A slice of William and Kate's very own wedding cake — a fruitcake, to be exact — is being auctioned off next month from the eight-tier masterpiece designed by chef Fiona Cairns. According to Yahoo, the dessert, which took five weeks to complete and was the centerpiece of their reception at Buckingham Palace, will go under the auction hammer at Chiswick Auction House on September 27.

For the highest bidder, the slice of cake will come in a specially-designed cream and gold commemorative tin. It is the same tin that was also gifted with a slice to guests at the couple’s royal reception in 2011, according to The New Daily.

As Chiswick’s explained, the royal wedding cake was meant to reflect the “language of flowers,” which Kate Middleton specifically requested. Along the eight tiers the cake had 17 different types of foliage that each held a particular meaning. The elaborate cake was covered in cream icing and adorned with 900 sugar-paste flowers, including roses and apple blossom. (They did not clarify if the cake is still edible, though we wouldn't recommend it.)

You Can Buy a Slice of Will and Kate's Wedding Cake
Credit: John Stilwell/AFP/Getty Images

According to Yahoo, the tin also comes with a printed card that reads, “With best wishes from TRH [Their Royal Highness] The Prince of Wales and The Duchess of Cornwall in celebration of the wedding of TRH The Duke and Duchess of Cambridge.
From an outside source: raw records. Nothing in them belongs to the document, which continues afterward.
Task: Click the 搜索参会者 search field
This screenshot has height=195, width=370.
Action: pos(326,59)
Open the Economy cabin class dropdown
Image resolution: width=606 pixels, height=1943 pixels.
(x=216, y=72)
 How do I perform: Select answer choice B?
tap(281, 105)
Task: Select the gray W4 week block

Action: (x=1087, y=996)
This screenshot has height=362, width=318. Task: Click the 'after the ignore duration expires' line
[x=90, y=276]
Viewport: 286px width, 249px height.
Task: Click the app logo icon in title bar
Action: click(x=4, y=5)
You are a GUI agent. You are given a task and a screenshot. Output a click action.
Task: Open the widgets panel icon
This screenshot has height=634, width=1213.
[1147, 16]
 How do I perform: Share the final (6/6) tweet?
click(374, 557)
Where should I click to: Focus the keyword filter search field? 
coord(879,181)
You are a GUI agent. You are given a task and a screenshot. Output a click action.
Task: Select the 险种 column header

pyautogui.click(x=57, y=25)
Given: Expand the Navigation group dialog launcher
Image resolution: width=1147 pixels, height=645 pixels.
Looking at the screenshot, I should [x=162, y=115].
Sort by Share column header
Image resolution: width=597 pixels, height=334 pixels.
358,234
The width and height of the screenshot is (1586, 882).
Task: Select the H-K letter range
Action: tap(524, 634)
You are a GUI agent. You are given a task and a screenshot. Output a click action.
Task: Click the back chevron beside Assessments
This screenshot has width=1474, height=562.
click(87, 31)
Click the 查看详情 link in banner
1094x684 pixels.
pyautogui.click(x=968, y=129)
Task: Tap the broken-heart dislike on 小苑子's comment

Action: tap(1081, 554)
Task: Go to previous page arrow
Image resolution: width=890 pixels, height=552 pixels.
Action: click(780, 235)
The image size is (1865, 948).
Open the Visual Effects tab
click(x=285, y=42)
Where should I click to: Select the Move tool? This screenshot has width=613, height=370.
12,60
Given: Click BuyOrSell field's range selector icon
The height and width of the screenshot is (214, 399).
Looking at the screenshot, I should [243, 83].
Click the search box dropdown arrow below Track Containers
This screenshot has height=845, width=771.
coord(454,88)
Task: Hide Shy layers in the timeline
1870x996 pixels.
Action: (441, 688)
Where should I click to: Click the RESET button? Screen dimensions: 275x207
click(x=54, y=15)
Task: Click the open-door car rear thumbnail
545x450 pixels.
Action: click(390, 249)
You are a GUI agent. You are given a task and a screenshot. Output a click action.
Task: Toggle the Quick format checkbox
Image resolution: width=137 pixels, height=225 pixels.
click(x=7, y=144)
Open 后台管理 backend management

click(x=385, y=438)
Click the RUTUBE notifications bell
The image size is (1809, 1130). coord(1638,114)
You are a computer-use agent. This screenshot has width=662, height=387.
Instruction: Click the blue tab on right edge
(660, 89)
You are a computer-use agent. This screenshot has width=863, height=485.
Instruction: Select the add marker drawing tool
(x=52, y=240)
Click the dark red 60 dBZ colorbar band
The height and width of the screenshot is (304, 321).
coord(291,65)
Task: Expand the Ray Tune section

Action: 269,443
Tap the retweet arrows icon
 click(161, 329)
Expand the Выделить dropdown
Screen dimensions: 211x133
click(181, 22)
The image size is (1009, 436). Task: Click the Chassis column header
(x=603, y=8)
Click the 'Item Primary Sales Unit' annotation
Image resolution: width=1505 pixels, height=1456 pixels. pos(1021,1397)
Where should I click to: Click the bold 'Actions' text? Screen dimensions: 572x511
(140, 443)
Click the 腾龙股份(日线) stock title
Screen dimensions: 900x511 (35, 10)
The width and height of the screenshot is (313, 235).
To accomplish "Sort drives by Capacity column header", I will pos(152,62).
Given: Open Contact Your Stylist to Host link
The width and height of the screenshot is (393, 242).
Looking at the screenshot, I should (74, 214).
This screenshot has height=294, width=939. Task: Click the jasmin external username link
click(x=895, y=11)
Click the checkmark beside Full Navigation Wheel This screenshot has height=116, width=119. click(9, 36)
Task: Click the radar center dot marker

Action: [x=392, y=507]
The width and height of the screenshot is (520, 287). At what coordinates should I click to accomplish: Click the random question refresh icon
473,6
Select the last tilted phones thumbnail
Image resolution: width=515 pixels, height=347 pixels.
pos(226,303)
The guide price on the auction will start at $1,300, but is expected to go for much more as another slice of Kate and William’s royal wedding cake fetched $10,000 in 2014. In 2008, a piece of cake from the wedding of Prince Charles and Princess Diana went for $6,000. In 2015, a piece of Queen Elizabeth’s 1947 wedding cake sold for just $800, but perhaps everyone figured it had gone stale by now.